[START]

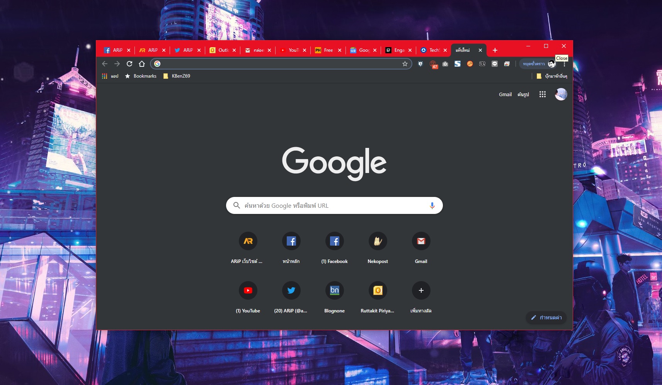Expand the KBenZ69 bookmarks folder
This screenshot has height=385, width=662.
(x=177, y=76)
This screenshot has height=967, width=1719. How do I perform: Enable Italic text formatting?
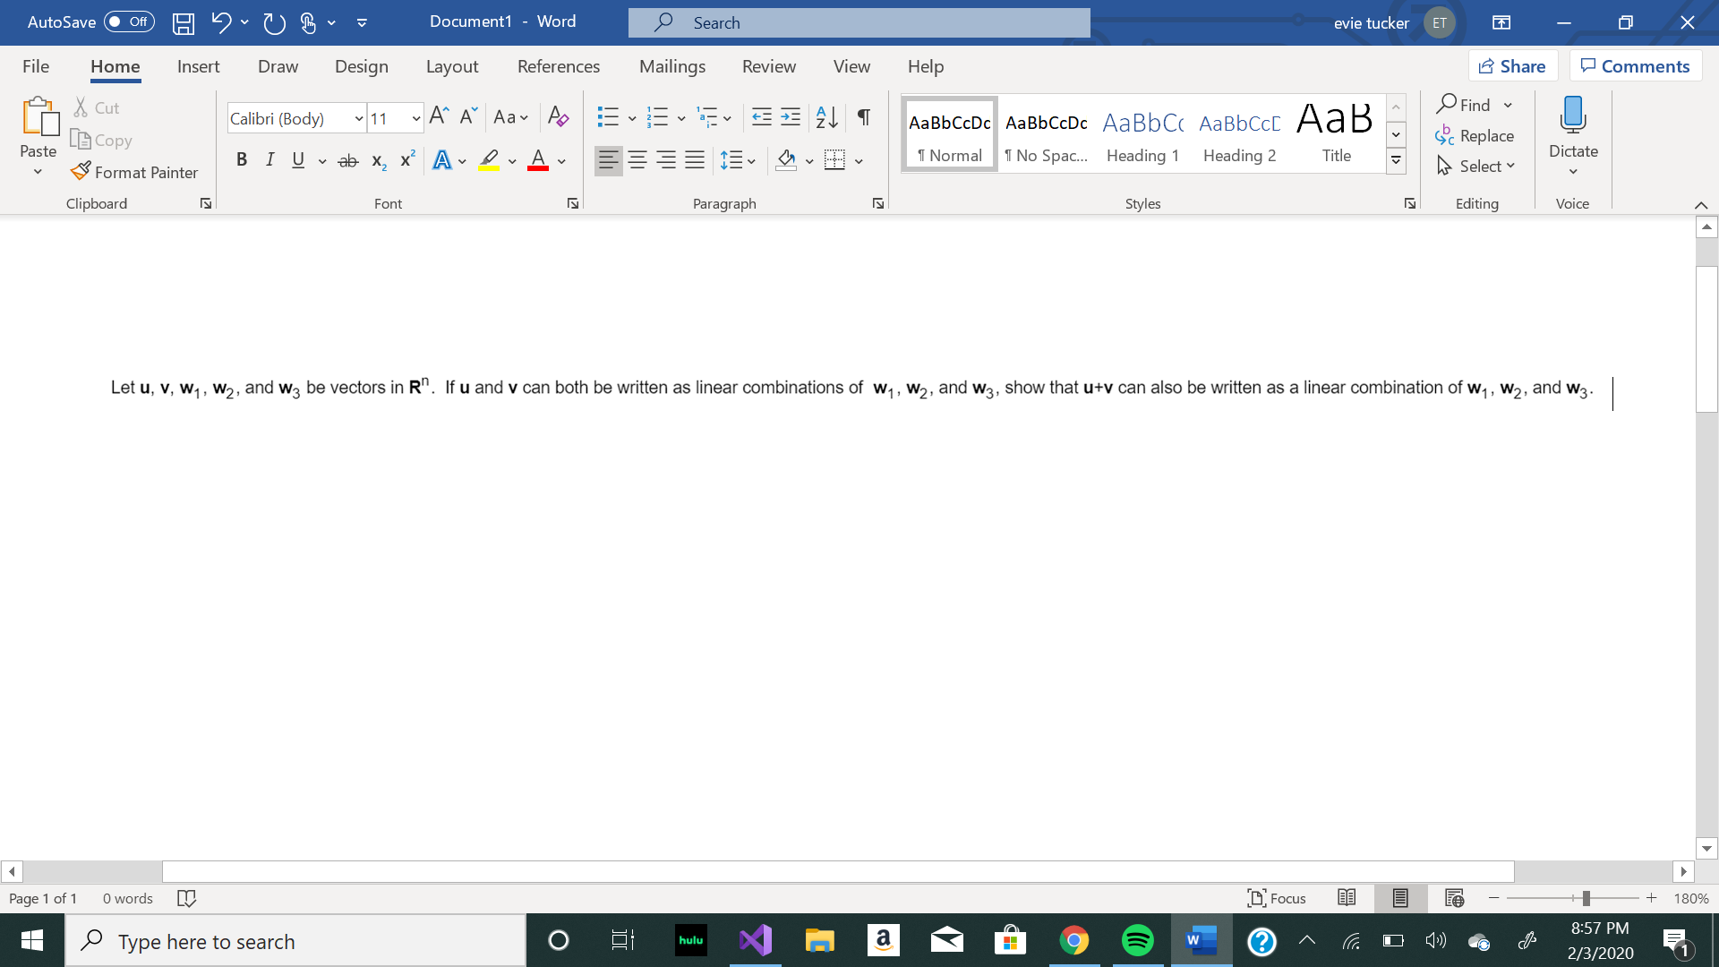tap(268, 159)
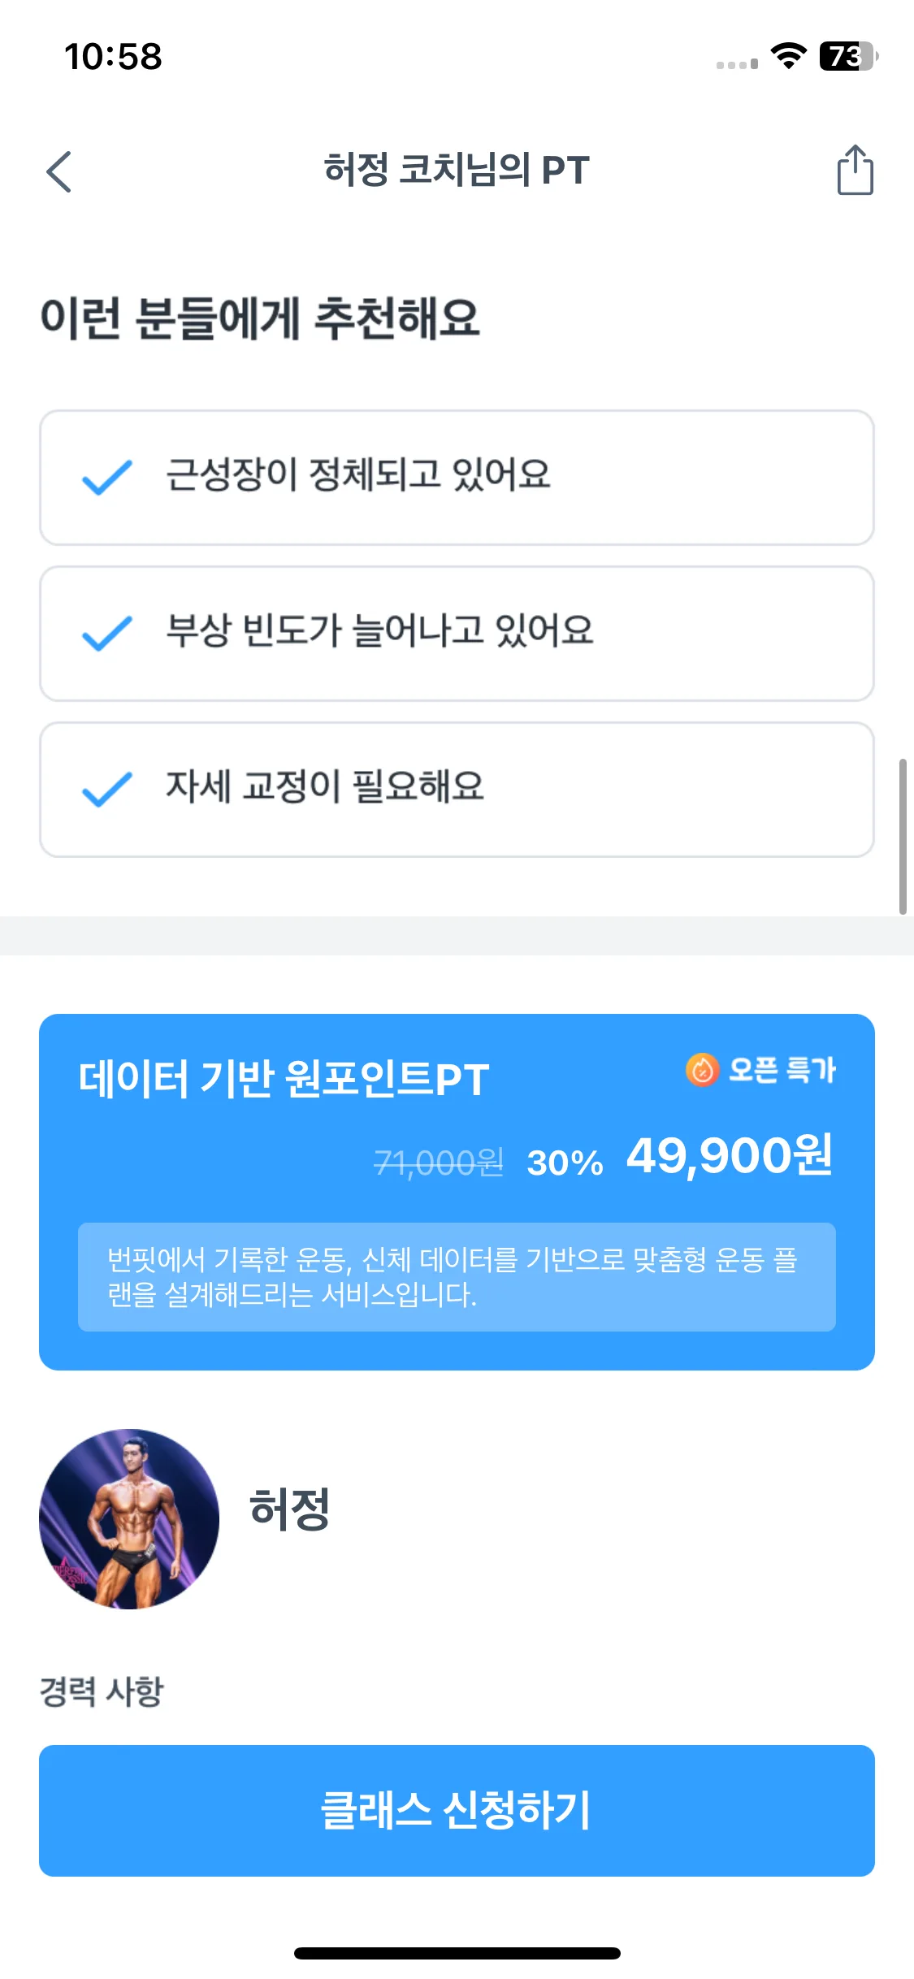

[END]

## WHAT IS BEING ASKED
Rewrite all of the entries above, replacing "formatting" with "styling" and leaving everything else unchanged. Omit the pictures from your answer.

## ANSWER
Expand the KBenZ69 bookmarks folder
This screenshot has height=385, width=662.
(x=177, y=76)
This screenshot has height=967, width=1719. How do I perform: Enable Italic text styling?
tap(268, 159)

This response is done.